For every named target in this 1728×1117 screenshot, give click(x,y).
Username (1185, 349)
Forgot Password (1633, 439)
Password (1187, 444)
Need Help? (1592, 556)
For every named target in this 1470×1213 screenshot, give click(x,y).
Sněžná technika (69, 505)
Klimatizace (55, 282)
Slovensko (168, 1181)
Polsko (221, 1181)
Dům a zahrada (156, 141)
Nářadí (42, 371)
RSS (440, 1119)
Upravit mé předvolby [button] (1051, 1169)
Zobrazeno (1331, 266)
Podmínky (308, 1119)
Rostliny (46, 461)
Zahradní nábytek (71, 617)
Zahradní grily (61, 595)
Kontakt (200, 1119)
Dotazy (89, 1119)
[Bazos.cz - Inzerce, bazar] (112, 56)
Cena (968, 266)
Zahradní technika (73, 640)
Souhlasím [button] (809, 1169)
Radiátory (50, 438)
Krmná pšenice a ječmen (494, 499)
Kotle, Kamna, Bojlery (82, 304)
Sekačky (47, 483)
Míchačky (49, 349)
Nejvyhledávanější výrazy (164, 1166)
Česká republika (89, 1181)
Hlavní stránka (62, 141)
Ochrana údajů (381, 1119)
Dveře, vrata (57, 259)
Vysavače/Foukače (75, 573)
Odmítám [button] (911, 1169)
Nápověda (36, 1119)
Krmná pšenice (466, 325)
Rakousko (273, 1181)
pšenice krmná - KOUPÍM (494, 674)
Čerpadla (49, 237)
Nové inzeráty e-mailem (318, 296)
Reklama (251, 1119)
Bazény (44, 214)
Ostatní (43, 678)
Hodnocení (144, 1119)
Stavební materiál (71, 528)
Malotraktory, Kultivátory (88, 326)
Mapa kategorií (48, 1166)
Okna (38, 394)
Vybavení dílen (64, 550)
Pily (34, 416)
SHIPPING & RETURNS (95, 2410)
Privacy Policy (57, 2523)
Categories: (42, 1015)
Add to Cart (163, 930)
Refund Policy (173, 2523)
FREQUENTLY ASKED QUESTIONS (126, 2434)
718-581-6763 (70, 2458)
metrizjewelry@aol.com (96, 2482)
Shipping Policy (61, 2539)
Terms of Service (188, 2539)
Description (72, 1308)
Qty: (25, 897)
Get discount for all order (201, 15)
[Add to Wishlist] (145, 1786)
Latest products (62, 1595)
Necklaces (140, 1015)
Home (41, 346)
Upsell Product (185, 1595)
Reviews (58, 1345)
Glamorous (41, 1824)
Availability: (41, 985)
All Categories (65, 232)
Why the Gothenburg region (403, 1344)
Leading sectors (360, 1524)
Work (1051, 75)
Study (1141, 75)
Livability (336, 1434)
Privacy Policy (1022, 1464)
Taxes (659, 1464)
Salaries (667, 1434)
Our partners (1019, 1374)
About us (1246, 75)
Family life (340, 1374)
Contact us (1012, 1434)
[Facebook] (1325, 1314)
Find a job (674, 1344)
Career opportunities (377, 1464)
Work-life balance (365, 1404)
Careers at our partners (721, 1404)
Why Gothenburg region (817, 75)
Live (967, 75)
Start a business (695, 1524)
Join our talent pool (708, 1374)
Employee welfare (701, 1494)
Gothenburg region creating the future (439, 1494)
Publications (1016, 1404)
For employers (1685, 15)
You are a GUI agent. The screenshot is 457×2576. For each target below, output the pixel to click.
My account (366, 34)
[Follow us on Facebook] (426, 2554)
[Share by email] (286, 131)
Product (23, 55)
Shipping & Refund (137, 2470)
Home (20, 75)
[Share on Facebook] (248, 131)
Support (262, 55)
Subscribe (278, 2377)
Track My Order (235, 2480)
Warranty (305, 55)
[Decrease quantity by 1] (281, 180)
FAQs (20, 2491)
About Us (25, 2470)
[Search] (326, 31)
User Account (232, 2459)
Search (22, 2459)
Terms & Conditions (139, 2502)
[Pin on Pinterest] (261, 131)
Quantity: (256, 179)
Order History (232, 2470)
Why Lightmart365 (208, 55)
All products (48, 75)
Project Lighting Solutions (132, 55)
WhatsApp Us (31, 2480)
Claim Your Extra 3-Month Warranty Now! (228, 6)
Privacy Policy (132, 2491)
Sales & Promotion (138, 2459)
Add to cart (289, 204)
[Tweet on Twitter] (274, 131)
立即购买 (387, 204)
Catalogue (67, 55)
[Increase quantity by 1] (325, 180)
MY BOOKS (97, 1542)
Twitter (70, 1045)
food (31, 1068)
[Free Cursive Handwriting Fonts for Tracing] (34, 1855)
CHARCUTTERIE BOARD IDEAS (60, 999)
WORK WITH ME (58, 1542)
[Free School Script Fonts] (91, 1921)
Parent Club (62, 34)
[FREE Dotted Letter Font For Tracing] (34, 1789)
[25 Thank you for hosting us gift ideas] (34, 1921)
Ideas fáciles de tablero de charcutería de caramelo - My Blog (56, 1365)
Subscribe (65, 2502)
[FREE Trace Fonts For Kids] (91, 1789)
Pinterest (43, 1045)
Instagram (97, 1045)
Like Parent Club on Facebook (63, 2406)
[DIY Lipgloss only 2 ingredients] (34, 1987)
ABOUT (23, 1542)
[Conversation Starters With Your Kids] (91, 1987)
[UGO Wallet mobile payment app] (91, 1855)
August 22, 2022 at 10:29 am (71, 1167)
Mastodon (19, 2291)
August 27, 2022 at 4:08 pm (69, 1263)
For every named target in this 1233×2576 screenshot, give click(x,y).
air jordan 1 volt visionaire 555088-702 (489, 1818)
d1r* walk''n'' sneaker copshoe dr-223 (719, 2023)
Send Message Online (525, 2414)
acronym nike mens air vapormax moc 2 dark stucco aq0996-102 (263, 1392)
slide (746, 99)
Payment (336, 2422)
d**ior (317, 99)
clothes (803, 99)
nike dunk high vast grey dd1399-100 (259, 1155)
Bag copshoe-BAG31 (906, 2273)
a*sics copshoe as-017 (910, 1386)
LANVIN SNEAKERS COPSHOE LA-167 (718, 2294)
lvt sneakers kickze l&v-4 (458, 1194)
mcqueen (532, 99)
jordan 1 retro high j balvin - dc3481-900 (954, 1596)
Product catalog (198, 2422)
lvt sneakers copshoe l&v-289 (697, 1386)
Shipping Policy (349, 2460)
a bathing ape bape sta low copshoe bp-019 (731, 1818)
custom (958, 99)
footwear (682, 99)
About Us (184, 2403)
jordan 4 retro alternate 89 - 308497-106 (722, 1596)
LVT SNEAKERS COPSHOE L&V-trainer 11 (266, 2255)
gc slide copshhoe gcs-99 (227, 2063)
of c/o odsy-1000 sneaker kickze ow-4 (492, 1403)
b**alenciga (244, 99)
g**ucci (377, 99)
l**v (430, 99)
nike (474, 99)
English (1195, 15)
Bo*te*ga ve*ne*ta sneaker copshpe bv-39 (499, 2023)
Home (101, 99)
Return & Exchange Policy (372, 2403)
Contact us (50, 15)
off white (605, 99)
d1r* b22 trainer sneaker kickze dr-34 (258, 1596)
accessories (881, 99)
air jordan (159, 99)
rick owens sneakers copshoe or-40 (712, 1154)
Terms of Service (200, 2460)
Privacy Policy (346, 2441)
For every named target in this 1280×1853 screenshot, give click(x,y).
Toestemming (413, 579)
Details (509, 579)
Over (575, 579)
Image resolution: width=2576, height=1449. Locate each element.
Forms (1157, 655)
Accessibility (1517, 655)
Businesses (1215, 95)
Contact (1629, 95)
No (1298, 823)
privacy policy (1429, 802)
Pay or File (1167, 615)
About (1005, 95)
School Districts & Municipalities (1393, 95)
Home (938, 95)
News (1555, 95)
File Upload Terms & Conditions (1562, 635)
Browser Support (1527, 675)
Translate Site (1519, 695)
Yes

=-=-=

Only the lines above from the one with "Reviews (58, 1345)" up to and including the one with "Instagram (97, 1045)" should be repeated, exactly as written.

Finished task:
Reviews (58, 1345)
Glamorous (41, 1824)
Availability: (41, 985)
All Categories (65, 232)
Why the Gothenburg region (403, 1344)
Leading sectors (360, 1524)
Work (1051, 75)
Study (1141, 75)
Livability (336, 1434)
Privacy Policy (1022, 1464)
Taxes (659, 1464)
Salaries (667, 1434)
Our partners (1019, 1374)
About us (1246, 75)
Family life (340, 1374)
Contact us (1012, 1434)
[Facebook] (1325, 1314)
Find a job (674, 1344)
Career opportunities (377, 1464)
Work-life balance (365, 1404)
Careers at our partners (721, 1404)
Why Gothenburg region (817, 75)
Live (967, 75)
Start a business (695, 1524)
Join our talent pool (708, 1374)
Employee welfare (701, 1494)
Gothenburg region creating the future (439, 1494)
Publications (1016, 1404)
For employers (1685, 15)
You are a GUI agent. The screenshot is 457×2576. For each target below, output the pixel to click.
My account (366, 34)
[Follow us on Facebook] (426, 2554)
[Share by email] (286, 131)
Product (23, 55)
Shipping & Refund (137, 2470)
Home (20, 75)
[Share on Facebook] (248, 131)
Support (262, 55)
Subscribe (278, 2377)
Track My Order (235, 2480)
Warranty (305, 55)
[Decrease quantity by 1] (281, 180)
FAQs (20, 2491)
About Us (25, 2470)
[Search] (326, 31)
User Account (232, 2459)
Search (22, 2459)
Terms & Conditions (139, 2502)
[Pin on Pinterest] (261, 131)
Quantity: (256, 179)
Order History (232, 2470)
Why Lightmart365 (208, 55)
All products (48, 75)
Project Lighting Solutions (132, 55)
WhatsApp Us (31, 2480)
Claim Your Extra 3-Month Warranty Now! (228, 6)
Privacy Policy (132, 2491)
Sales & Promotion (138, 2459)
Add to cart (289, 204)
[Tweet on Twitter] (274, 131)
立即购买 (387, 204)
Catalogue (67, 55)
[Increase quantity by 1] (325, 180)
MY BOOKS (97, 1542)
Twitter (70, 1045)
food (31, 1068)
[Free Cursive Handwriting Fonts for Tracing] (34, 1855)
CHARCUTTERIE BOARD IDEAS (60, 999)
WORK WITH ME (58, 1542)
[Free School Script Fonts] (91, 1921)
Parent Club (62, 34)
[FREE Dotted Letter Font For Tracing] (34, 1789)
[25 Thank you for hosting us gift ideas] (34, 1921)
Ideas fáciles de tablero de charcutería de caramelo - My Blog (56, 1365)
Subscribe (65, 2502)
[FREE Trace Fonts For Kids] (91, 1789)
Pinterest (43, 1045)
Instagram (97, 1045)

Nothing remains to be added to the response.